Сама школа представляет собой здание казарменного типа с маленькими, неизменно охраняемыми входами. У императорских школ стоит военная стража. В Помпеях раскопали гладиаторскую школу; под нее при Нероне была отведена большая прямоугольная площадка, расположенная за Большим театром. Ее со всех сторон окружала крытая колоннада, и она служила для театра своего рода фойе. Двор вместе с колоннадой занимает площадь 56x45 м; за колоннадой идет двухэтажное здание; здесь имеется 70 каморок, каждая не больше 4 кв. м и предназначена для двух человек. Окон нет ни в одной каморке; в нижнем этаже они все выходят во двор, в верхнем — на балкон, обращенный тоже в сторону двора. Гладиатор отрезан от внешнего мира, а в школе за ним всегда присмотр. Кроме этих каморок, имеются еще: большая кухня, склады для всех запасов, небольшая конюшня и карцер, где нашли четыре не закованных в колодки скелета и страшное приспособление, достаточно свидетельствующее о том, как жестоко наказывали провинившегося гладиатора: это деревянная доска с набитой на нее железной полосой; в эту полосу вделаны кольца, через которые пропускалась железная штанга, наглухо запиравшаяся замком. Человек, забитый в эти колодки, мог только лежать или сидеть и то в положении очень неудобном. Мучения его еще увеличивались, если он оказывался не один, а колодки эти были рассчитаны на десять человек.

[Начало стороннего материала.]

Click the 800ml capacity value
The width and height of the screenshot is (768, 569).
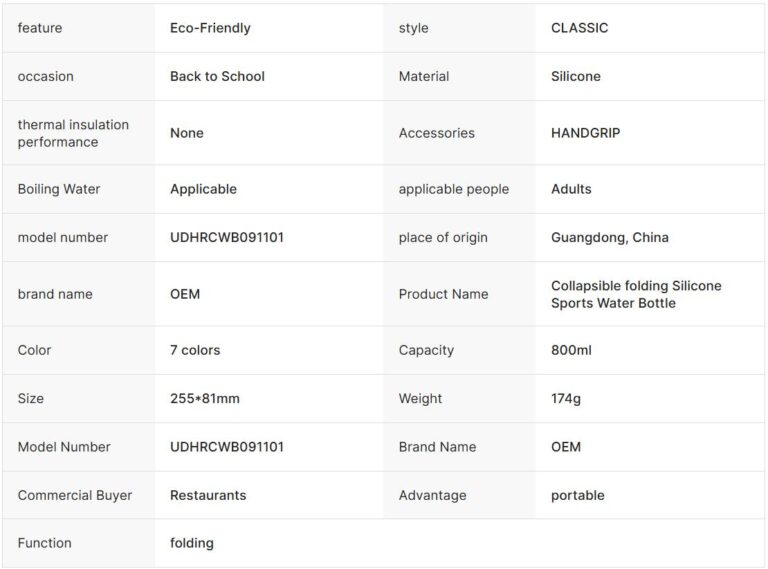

Ремесло гладиатора было ремеслом презираемым. «Кто скажет, что гладиатор не обесчещенный человек?» — восклицал воин, которого пираты, взяв в плен, продали ланисте. Бывший гладиатор, как бы он ни разбогател, не может войти в сословие всадников, не говоря уже о сенаторском. Какой-то богатый человек из захолустной Сассины, даря своим согражданам участок земли под кладбище, оговорил, что он запрещает хоронить на этом кладбище людей, живших зазорным ремеслом, висельников и гладиаторов-добровольцев. «Рабское оружие», «позорная смерть», «презреннейший ученик» гладиаторской школы — патетическая декламация риторической школы не пользовалась бы такими выражениями, если бы говорящий не рассчитывал на сочувственное восприятие слушателей. И при республике, и при империи отношение к гладиаторам одно и то же: «замаранный человек, достойный своей жизни и места» — так говорит о гладиаторе Луцилий во II в. до н. э.; для Цицерона — это «потерянные люди»; и Ювенал считает гладиаторскую школу последней ступенью человеческого падения.
И тем не менее, это только одна сторона. Этими презренными париями интересуются и восхищаются. О них говорят на рыночных площадях и при дворе; Гораций и Меценат обсуждают сравнительные достоинства двух противников; художники (ремесленники и мастера) из жизни гладиаторов черпают сюжеты для своих работ. Великолепная выправка этих людей, их ловкость и отвага, презрение к смерти и хладнокровная готовность к ней создает вокруг них своеобразный ореол. Дети играют в гладиаторов, как у нас играют они в солдат; юноши из знатнейших римских семей учатся у них фехтованию; императоры выступают на арене. Не одно женское сердце было покорено этими мужественными бойцами. Помпейские стены сохранили свидетельства увлечений гладиаторами. Помпейцы знают не только их имена, но и подробности их карьеры, которые складываются в настоящую профессиональную биографию: учился в такой-то школе, столько-то раз выступал, одержал столько-то побед, получил помилование при поражении или, хотя и не победил, но и сам остался непобежденным. На стенах рисуют гладиаторов, иногда сопровождая рисунки надписями, например: «Вот непобедимый Гермаиск». Обсуждаются подробности поединка; гладиатор, бежавший от своего противника, покрыл себя позором, и мы узнаем, что в ноябре 15 г. н. э. «Оффициоз бежал».
Из Помпей до нас дошло много надписей, сделанных самими гладиаторами в гладиаторской школе и в одном доме, который служил им по какой-то причине квартирой. Надписи эти чрезвычайно интересны, потому что они несколько приоткрывают нам тот мир, о котором мы знаем так мало, — мир мыслей и чувств гладиатора.
Нельзя сказать, чтобы он был очень богат и разнообразен. Заметим, однако, сразу, что эти рабы и подонки общества в большинстве своем грамотны: некоторые, правда, пишут беспомощными каракулями, но очень многие выцарапывают на штукатурке стен и колонн буквы четкие и даже изящные; много надписей или вполне или почти правильны, и только изредка пишущий оказывается не в силах справиться со словами.